**EXTRACTED RECORDS**

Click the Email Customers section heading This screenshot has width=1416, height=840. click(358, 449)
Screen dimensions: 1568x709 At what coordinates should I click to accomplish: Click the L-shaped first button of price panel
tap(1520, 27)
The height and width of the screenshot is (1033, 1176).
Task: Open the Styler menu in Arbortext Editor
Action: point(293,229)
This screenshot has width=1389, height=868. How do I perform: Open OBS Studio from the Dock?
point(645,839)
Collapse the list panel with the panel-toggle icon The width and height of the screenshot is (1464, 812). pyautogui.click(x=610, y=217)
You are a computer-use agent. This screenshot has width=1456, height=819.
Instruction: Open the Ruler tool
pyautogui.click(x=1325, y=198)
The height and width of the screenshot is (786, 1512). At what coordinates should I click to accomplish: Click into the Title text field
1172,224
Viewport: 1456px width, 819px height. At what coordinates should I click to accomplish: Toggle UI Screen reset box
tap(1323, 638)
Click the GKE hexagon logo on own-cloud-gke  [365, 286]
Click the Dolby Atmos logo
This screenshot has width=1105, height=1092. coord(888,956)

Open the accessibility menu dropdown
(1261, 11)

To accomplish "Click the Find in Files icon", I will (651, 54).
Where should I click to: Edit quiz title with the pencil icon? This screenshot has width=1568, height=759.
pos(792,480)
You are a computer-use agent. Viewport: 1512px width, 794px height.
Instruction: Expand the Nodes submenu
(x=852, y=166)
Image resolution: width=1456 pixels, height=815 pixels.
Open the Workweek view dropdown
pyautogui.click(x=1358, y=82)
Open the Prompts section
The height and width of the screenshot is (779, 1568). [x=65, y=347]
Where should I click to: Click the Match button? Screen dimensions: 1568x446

**WHAT TO PRODUCE**
Starting with the line that contains "You are a computer-use agent. This", return every line through the last one of the records, exactly as written.

**FINISHED EXERCISE**
You are a computer-use agent. This screenshot has width=1456, height=819.
Instruction: Open the Ruler tool
pyautogui.click(x=1325, y=198)
The height and width of the screenshot is (786, 1512). At what coordinates should I click to accomplish: Click into the Title text field
1172,224
Viewport: 1456px width, 819px height. At what coordinates should I click to accomplish: Toggle UI Screen reset box
tap(1323, 638)
Click the GKE hexagon logo on own-cloud-gke  [365, 286]
Click the Dolby Atmos logo
This screenshot has width=1105, height=1092. coord(888,956)

Open the accessibility menu dropdown
(1261, 11)

To accomplish "Click the Find in Files icon", I will (651, 54).
Where should I click to: Edit quiz title with the pencil icon? This screenshot has width=1568, height=759.
pos(792,480)
You are a computer-use agent. Viewport: 1512px width, 794px height.
Instruction: Expand the Nodes submenu
(x=852, y=166)
Image resolution: width=1456 pixels, height=815 pixels.
Open the Workweek view dropdown
pyautogui.click(x=1358, y=82)
Open the Prompts section
The height and width of the screenshot is (779, 1568). [x=65, y=347]
Where should I click to: Click the Match button? Screen dimensions: 1568x446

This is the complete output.